**Prompt:** Your task is to transcribe, word for word, the line containing "Task: Open search using the magnifier icon" and all lines that follow it to the end of the entries. Leave out the pictures.

**Dataset excerpts:**
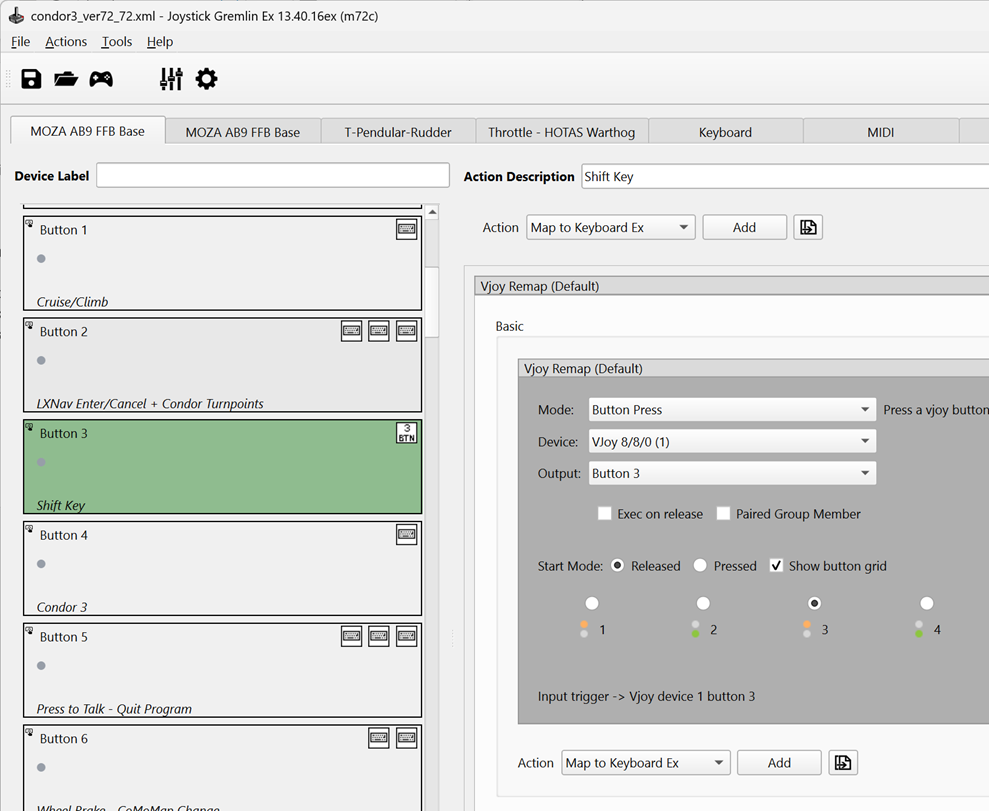Screen dimensions: 989x811
Task: Click the 3 BTN icon on Button 3
Action: [x=406, y=433]
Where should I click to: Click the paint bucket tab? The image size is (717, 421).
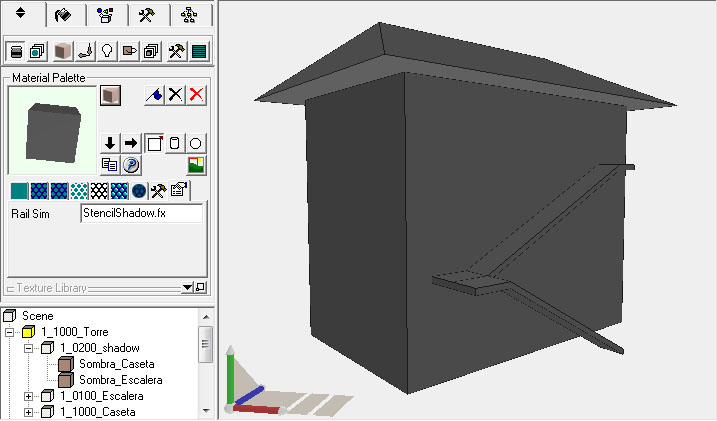click(x=62, y=15)
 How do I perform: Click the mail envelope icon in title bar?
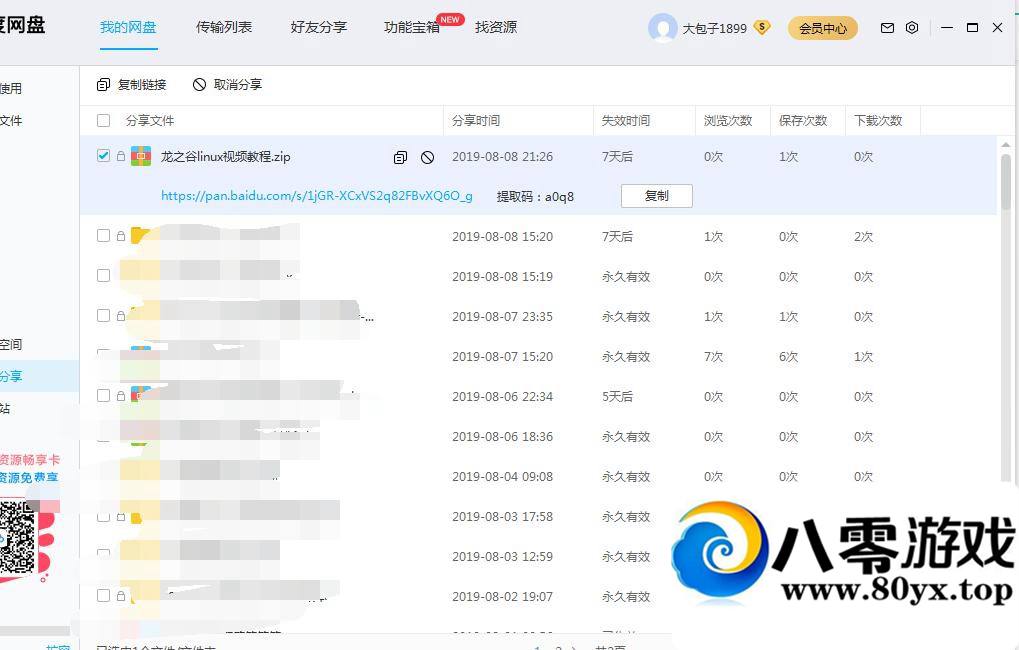pyautogui.click(x=887, y=28)
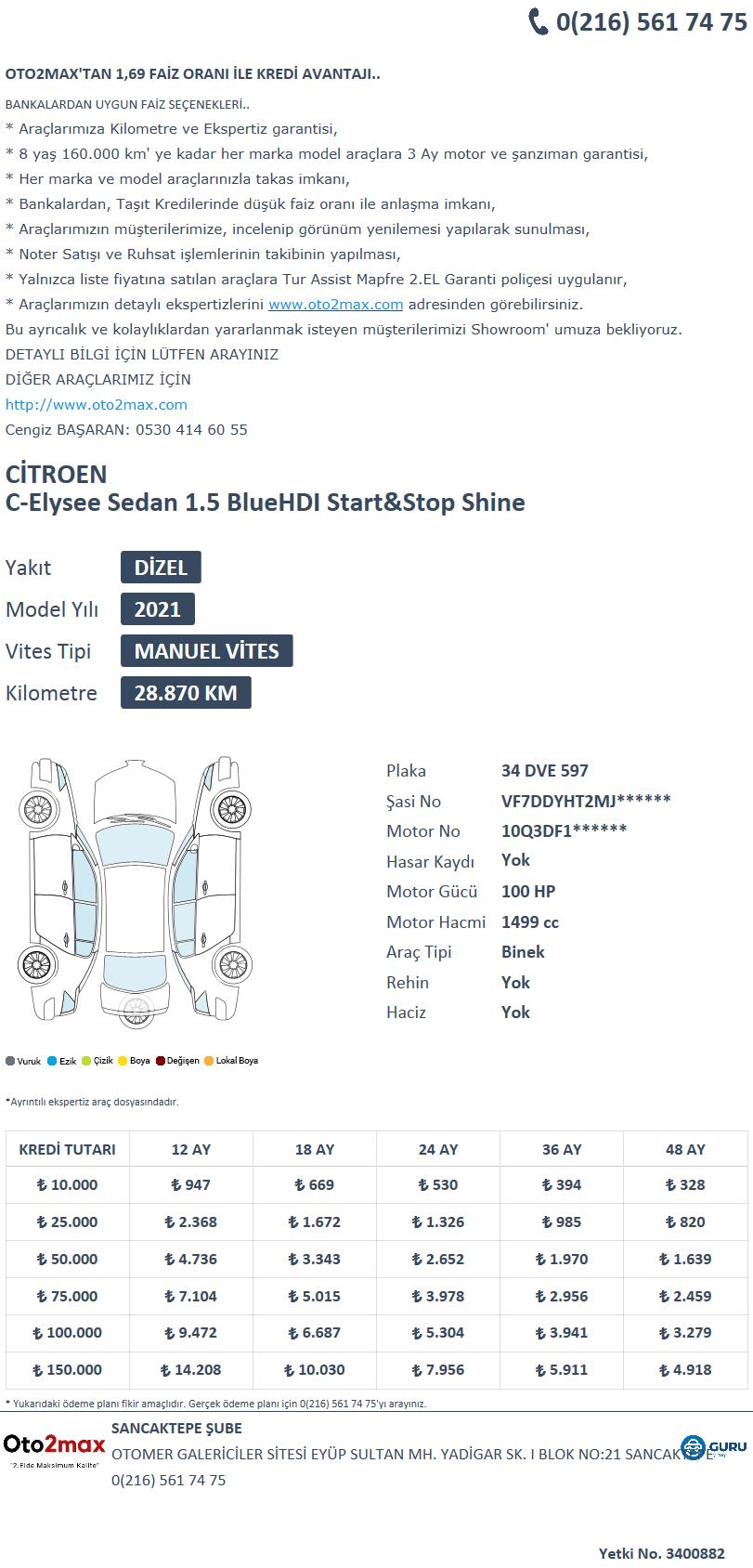Viewport: 753px width, 1568px height.
Task: Select the 48 AY column header
Action: [x=685, y=1149]
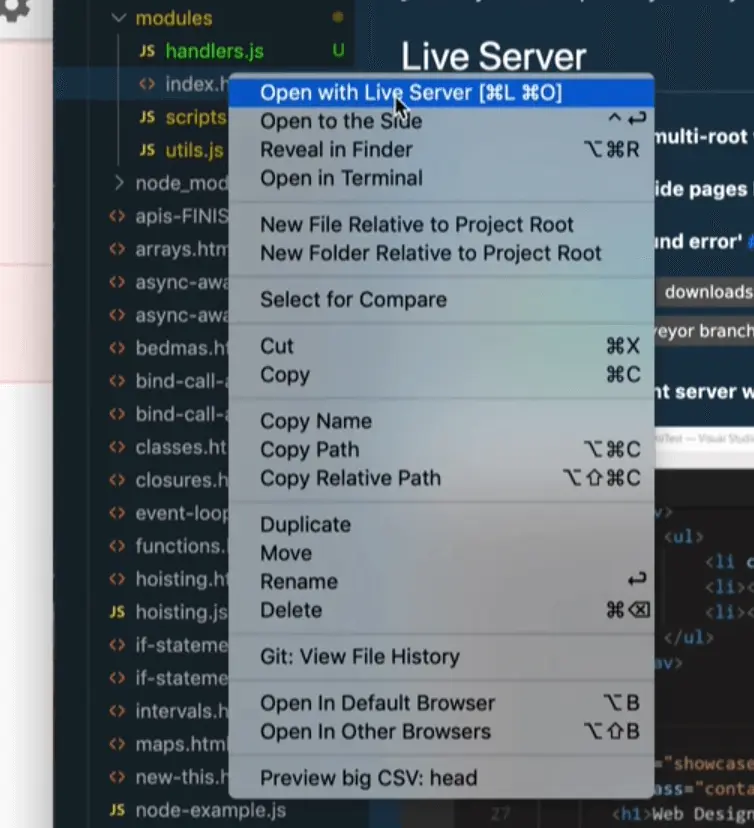Choose Delete from context menu

click(291, 610)
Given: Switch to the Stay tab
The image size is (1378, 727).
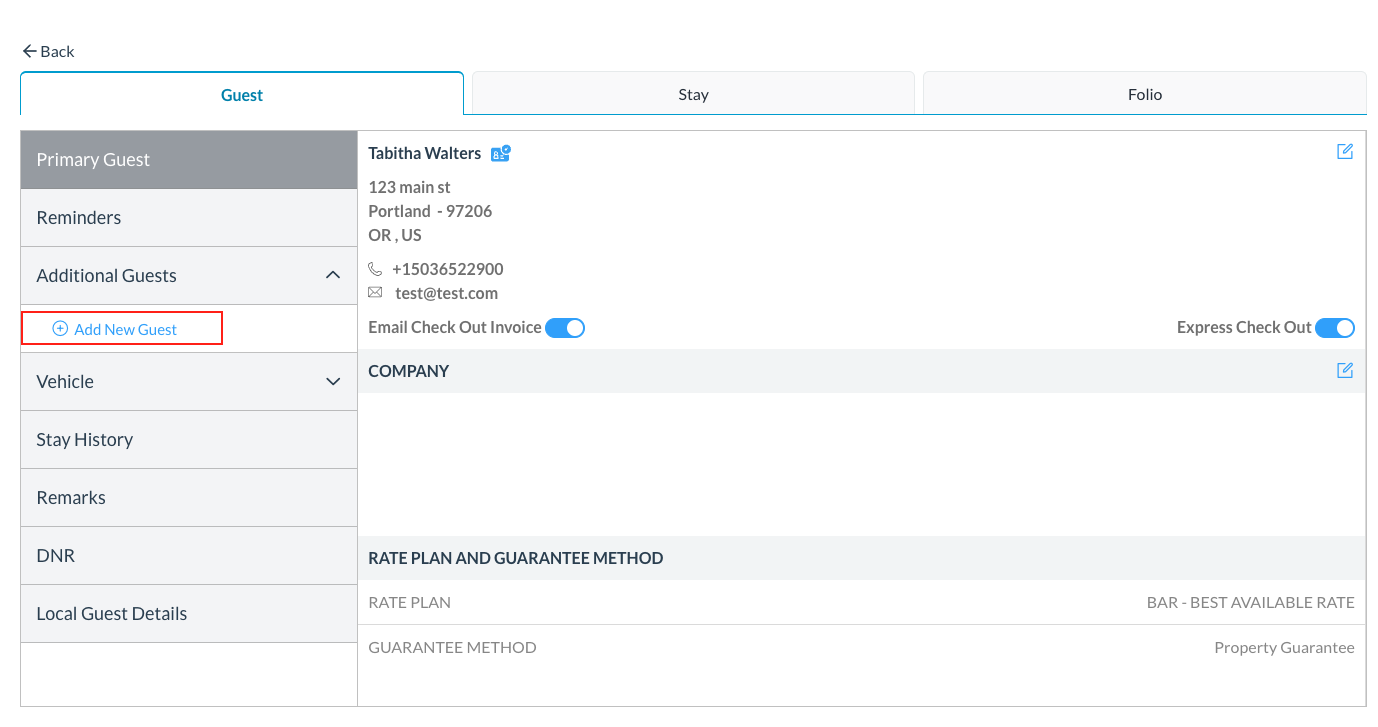Looking at the screenshot, I should coord(693,94).
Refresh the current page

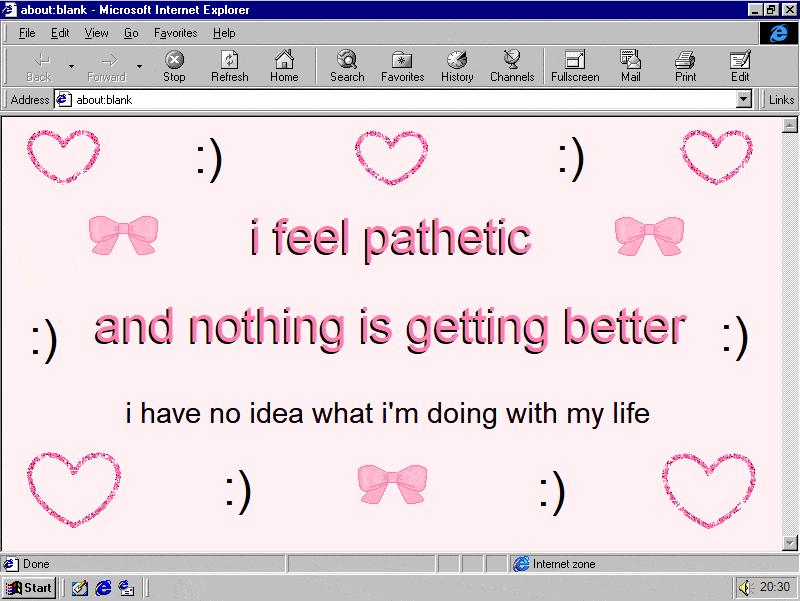pos(229,66)
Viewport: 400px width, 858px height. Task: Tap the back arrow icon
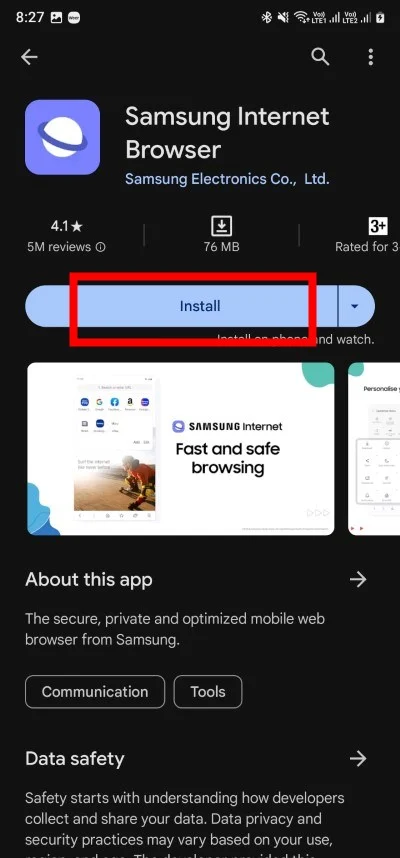pyautogui.click(x=29, y=57)
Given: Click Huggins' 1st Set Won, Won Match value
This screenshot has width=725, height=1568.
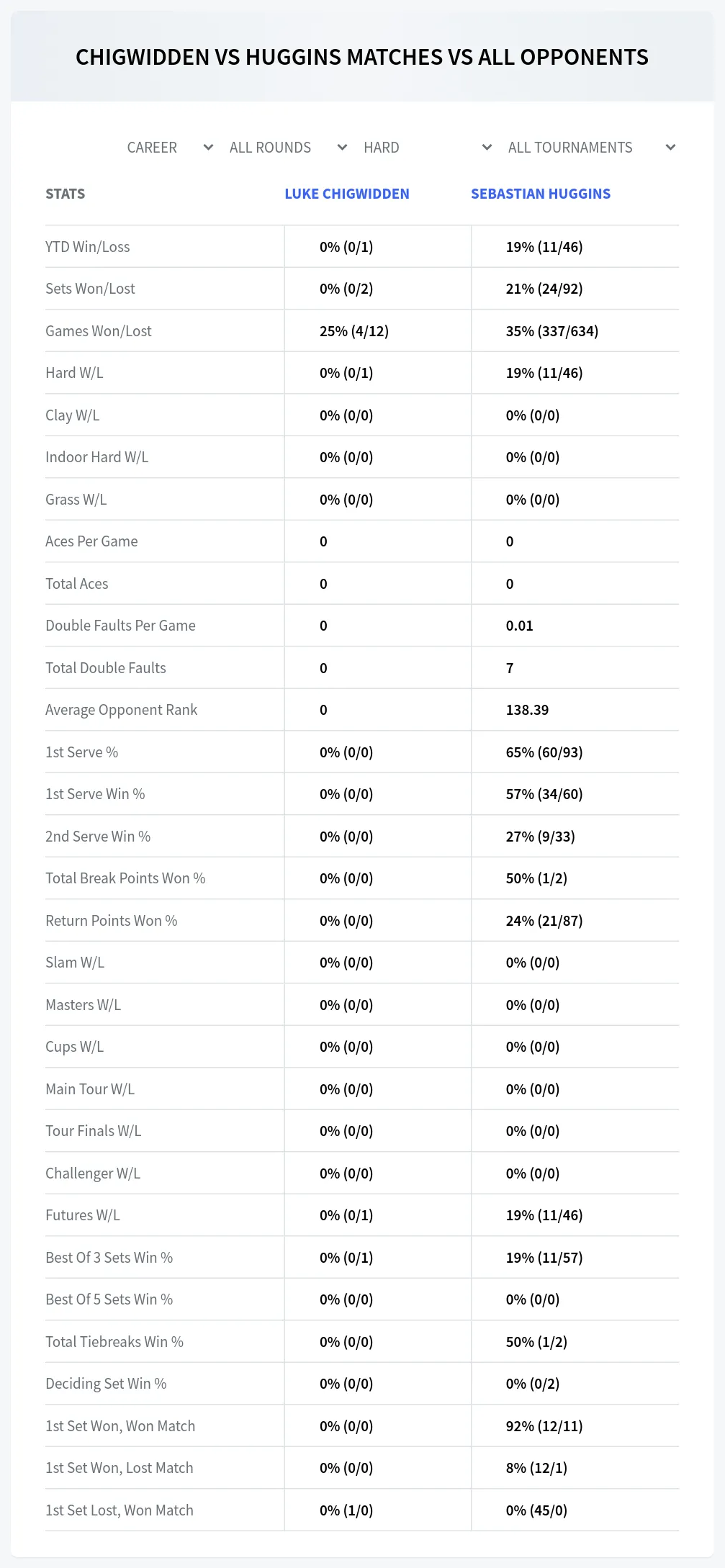Looking at the screenshot, I should point(544,1426).
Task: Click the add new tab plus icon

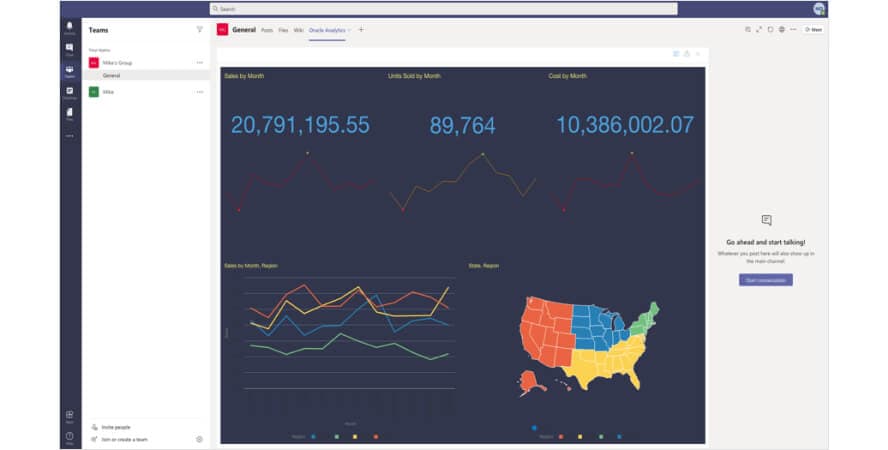Action: [x=361, y=30]
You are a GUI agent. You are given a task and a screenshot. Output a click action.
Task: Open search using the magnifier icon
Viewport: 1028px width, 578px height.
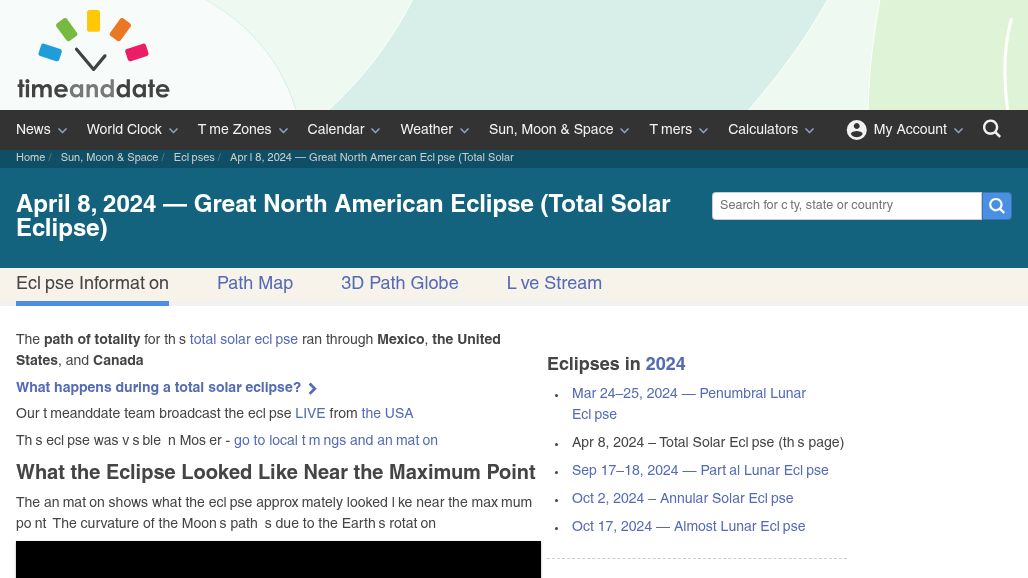pos(991,129)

**Response to this exercise:**
Task: Open search using the magnifier icon
Viewport: 1028px width, 578px height.
pos(991,129)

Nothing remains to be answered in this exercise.